**Work instructions**. Count the lines in the records below that contain the string "book", and reply with only that number.

**Provided entries**.
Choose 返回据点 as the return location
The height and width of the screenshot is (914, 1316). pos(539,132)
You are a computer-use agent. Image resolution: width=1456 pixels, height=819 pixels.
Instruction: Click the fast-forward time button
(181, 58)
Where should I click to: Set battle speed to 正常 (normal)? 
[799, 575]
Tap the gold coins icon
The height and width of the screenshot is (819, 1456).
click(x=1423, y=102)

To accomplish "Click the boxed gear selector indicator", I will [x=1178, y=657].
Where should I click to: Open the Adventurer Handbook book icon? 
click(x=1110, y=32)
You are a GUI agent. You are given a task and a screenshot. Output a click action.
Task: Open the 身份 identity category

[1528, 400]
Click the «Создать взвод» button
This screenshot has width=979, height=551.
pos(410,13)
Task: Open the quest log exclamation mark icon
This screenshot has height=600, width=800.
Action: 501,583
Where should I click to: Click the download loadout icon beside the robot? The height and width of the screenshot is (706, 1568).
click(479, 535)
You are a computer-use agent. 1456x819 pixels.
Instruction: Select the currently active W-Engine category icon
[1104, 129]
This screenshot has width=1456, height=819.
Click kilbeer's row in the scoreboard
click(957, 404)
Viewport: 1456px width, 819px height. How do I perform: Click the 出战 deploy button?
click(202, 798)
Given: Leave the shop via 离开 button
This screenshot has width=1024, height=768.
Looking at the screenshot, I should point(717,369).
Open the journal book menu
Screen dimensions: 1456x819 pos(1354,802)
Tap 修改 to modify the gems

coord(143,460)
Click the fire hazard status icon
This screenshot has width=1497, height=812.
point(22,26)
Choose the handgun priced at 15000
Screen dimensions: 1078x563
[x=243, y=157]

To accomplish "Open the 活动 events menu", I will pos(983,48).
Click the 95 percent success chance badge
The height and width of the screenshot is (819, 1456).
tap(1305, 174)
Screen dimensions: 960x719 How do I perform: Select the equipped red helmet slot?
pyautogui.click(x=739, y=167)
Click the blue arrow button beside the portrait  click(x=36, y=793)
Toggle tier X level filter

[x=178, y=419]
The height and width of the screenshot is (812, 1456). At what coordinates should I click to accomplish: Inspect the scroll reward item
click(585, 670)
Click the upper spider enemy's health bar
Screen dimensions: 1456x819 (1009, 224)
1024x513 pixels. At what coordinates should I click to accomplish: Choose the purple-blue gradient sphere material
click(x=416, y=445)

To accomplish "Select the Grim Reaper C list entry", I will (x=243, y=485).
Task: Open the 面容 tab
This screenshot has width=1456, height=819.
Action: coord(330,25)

**Reply**. 2